# Muff ja oder nein?



## lena1805 (19 Dez. 2011)

Hallo ihr Lieben,

an jeder Ecke sehe ich Pelzmützen und Pelzstirnbänder. Diese haben noch meiner Meinung nach Daseinsberechtigung. Aber was haltet ihr von einem Muff?


----------



## Little_Lady (19 Dez. 2011)

also ich wasch mich jeden 2 Montag heude


----------



## Haldan Umberto da Venga (19 Dez. 2011)
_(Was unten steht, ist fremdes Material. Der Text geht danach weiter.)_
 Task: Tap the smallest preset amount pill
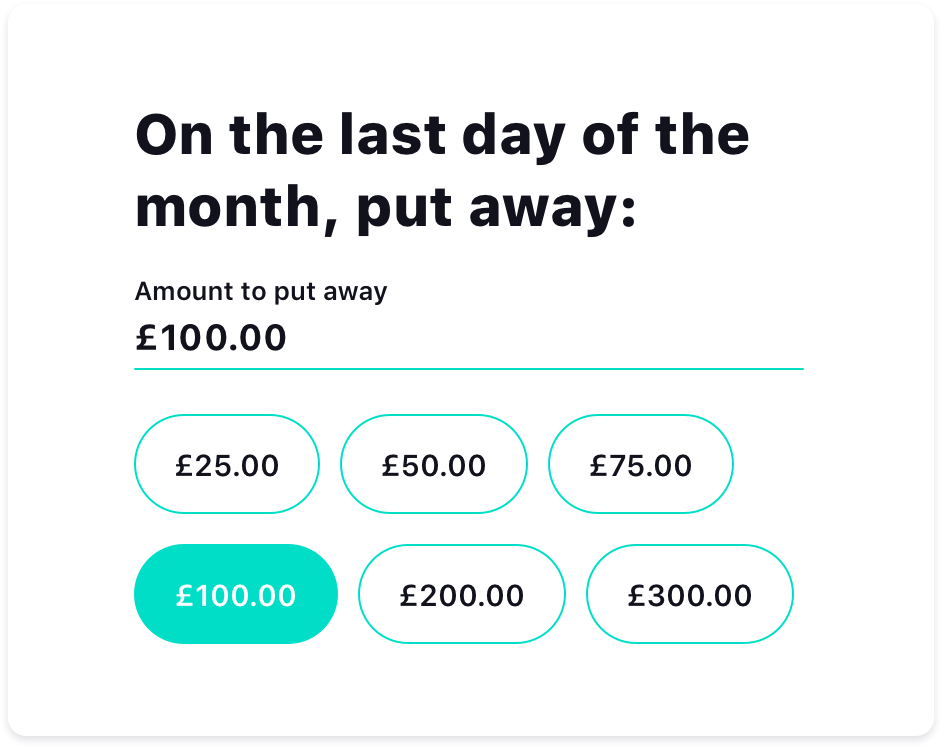pos(227,464)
Pelz hat KEINE Daseinsberechtigung!!!!


----------



## Punisher (19 Dez. 2011)

Haldan Umberto da Venga schrieb:


> Pelz hat KEINE Daseinsberechtigung!!!!



Weder als Kleidungsstück noch als Körperbehaarung


----------



## tommie3 (19 Dez. 2011)

Pelz geht gar nicht!


----------



## steven91 (19 Dez. 2011)

kunstpelz ok...von echten tieren niemals und leute die sowas tragen solle man sich selbst mal umhängen damit sie sehen wie es ist


----------



## comatron (21 Dez. 2011)

steven91 schrieb:


> von echten tieren niemals und leute die sowas tragen solle man sich selbst mal umhängen damit sie sehen wie es ist



Brauchste dir keine Sorgen machen - die sind fast immer schon tot (die Tiere, nicht die Leute).


----------



## betzdorf (1 Jan. 2012)

Grauslich, ergo: NEIN! Dito Pelz!


----------



## begoodtonite (5 Jan. 2012)

aber das stück schwein im paniermehl esst ihr auch fast alle sehr gern...


----------



## DER SCHWERE (5 Jan. 2012)

begoodtonite schrieb:


> aber das stück schwein im paniermehl esst ihr auch fast alle sehr gern...


Ist ja auch kein Pelz dran


----------



## lena1805 (6 Feb. 2012)

Die Frage hat sich eignetlich auf den Muff bezogen und nicht auf Pelz. Ein Muff kann auch gestrickt oder gewebt sein.....pelzig, im Sinne von kuscheliges Kunstfell...immer gleich diese Offensiven


----------



## tamoo24 (27 Nov. 2012)

Warum eigentlich nicht, wenn es zum Outfit passt. Darüber hinaus, der Sinn sind warme
Hände und wenn es sich damit machen lässt...


----------